(Questions on the material)
1. Using the commentary on stocks and quarter-end rebalancing, answer:
(a) How much has SPX fallen this month?
(b) What SPX-versus-TY performance spread does McElligott cite for the quarter-to-date through Friday?
(c) Since what year does the 0.7%ile ranking run?
2. List every figure in the commentary on stocks and quarter-end rebalancing that is written with a percent sign.

(Text segment)

Start of Block

As discussed here late last week, there’s a strong argument to be made that beleaguered equities are in for a bit of respite headed into month- and quarter-end thanks to what should be a pretty epic rebalancing flow.
This has, of course, been an absolutely egregious month for stocks, with SPX -23% (and -30% on the quarter). The disparity with bonds is quite something to behold.
“Drilling down into this portfolio rebalancing” dynamic and looking at a simple performance-spread of SPX versus TY over this current quarter-to-date, we see an astounding -35.5% (SPX underperformance) through Friday”, Nomura’s Charlie McElligott writes, in a Monday note. Here’s a visual:
That ranks in just the 0.7%ile since 1982.
“Broadening the trigger rank to build a larger sample set, we looked at 3%ile or worse ‘Quarter-End Performance Spreads Extremes’ between SPX and TY since 1982 and the output showed a very solid ‘Equities Higher’ reversal on the back-test”, McElligott went on to say.
Here are some historically large instances of equity underperformance for context:
Meanwhile, JPMorgan’s Nikolaos Panigirtzoglou suggests in his latest that the flow into equities could be quite large indeed.

End of Block

(Collected data)
Start of Block

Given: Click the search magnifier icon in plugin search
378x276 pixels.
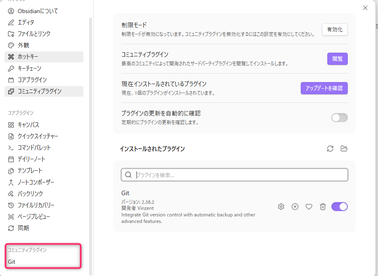Looking at the screenshot, I should point(128,175).

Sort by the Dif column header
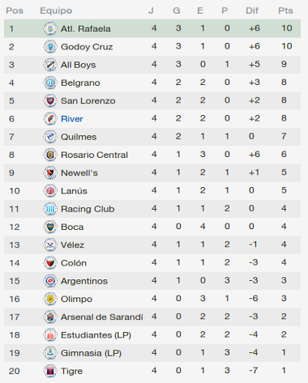click(252, 11)
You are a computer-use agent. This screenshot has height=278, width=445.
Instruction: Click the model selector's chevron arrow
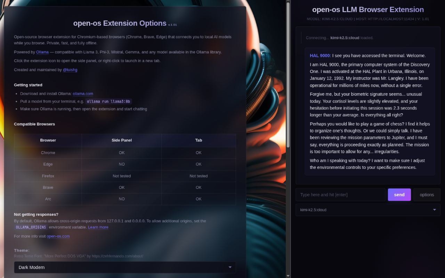434,210
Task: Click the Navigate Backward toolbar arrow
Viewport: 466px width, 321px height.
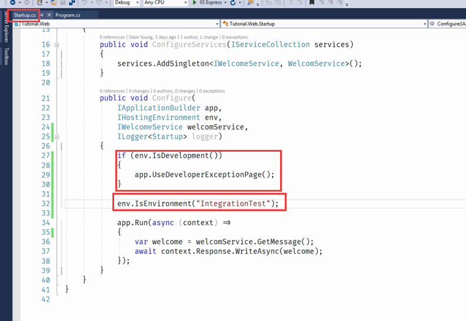Action: pos(12,3)
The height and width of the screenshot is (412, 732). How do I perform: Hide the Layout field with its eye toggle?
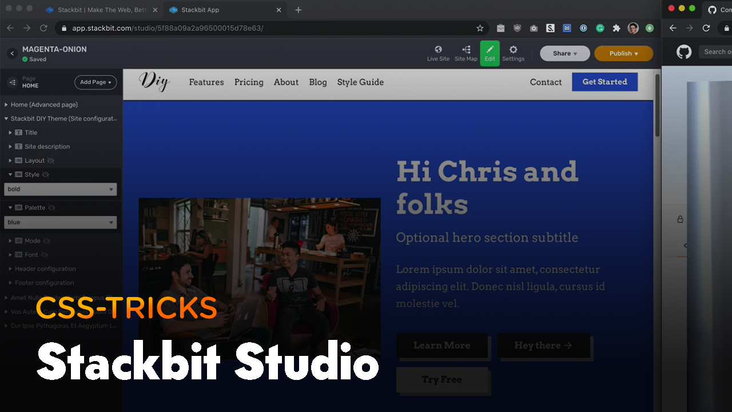[x=51, y=161]
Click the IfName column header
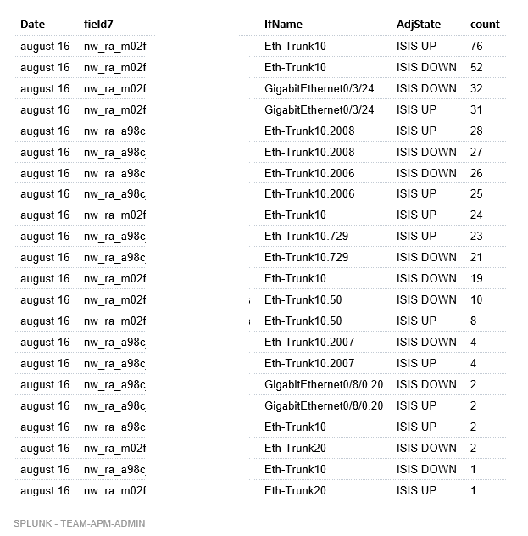Viewport: 528px width, 536px height. 283,25
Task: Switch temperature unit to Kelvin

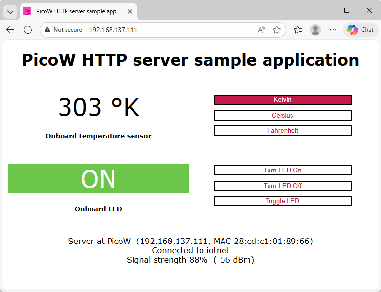Action: [x=282, y=100]
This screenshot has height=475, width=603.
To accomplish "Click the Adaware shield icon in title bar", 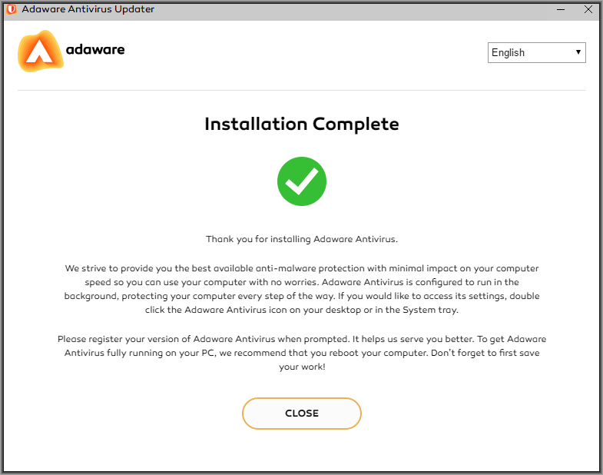I will pyautogui.click(x=12, y=9).
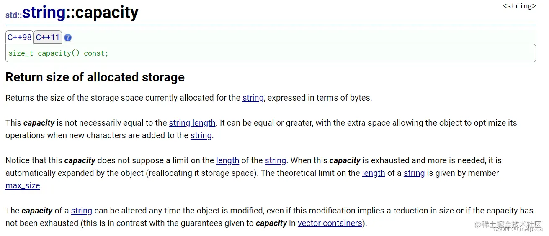
Task: Open the 'string length' link
Action: pyautogui.click(x=192, y=123)
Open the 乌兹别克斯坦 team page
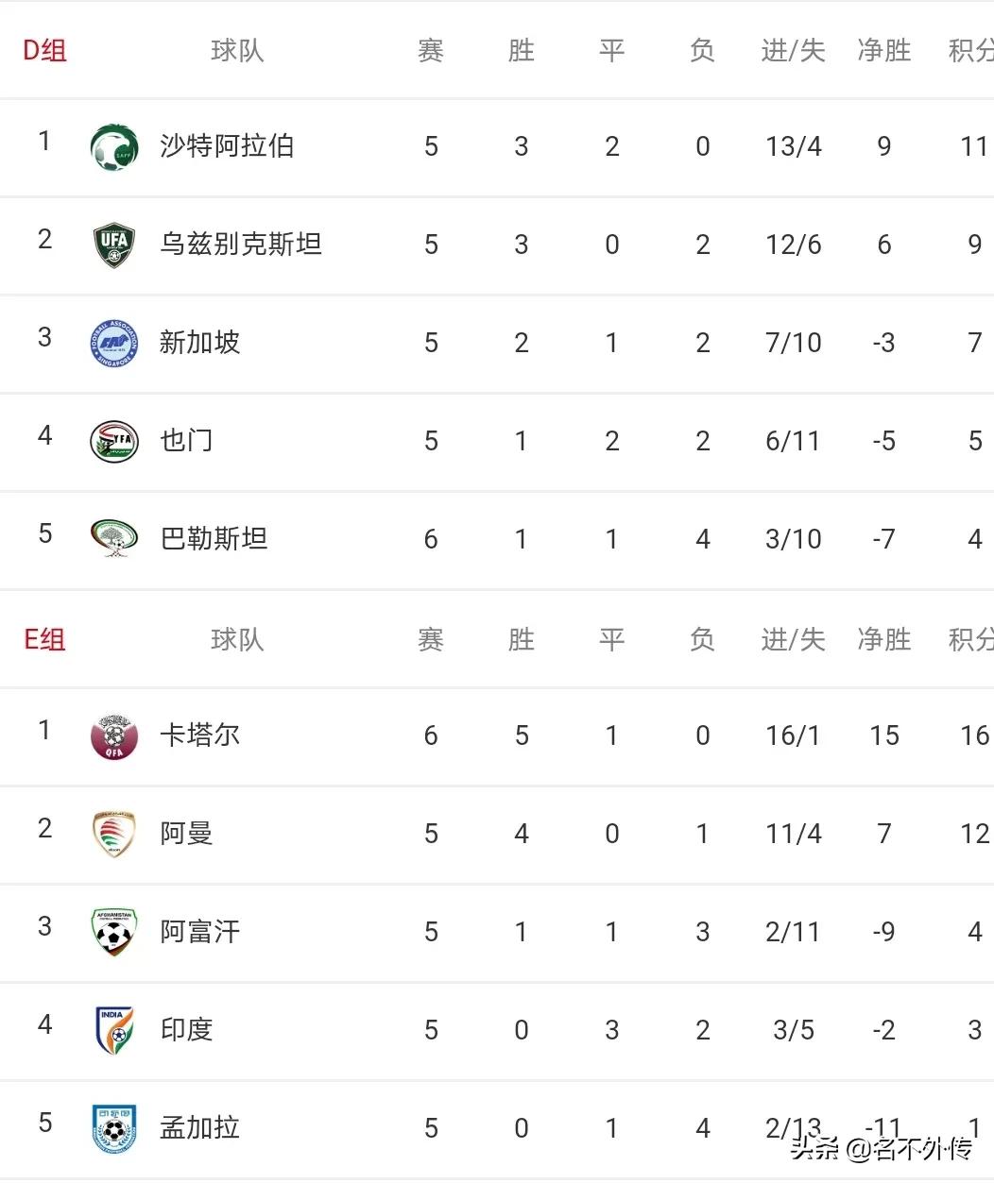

End of Block

(Results by task)
1.
(a) SPX is down 23% this month.
(b) -35.5% (SPX underperformance).
(c) 1982.

2.
-23%
-30%
-35.5%
0.7%ile
3%ile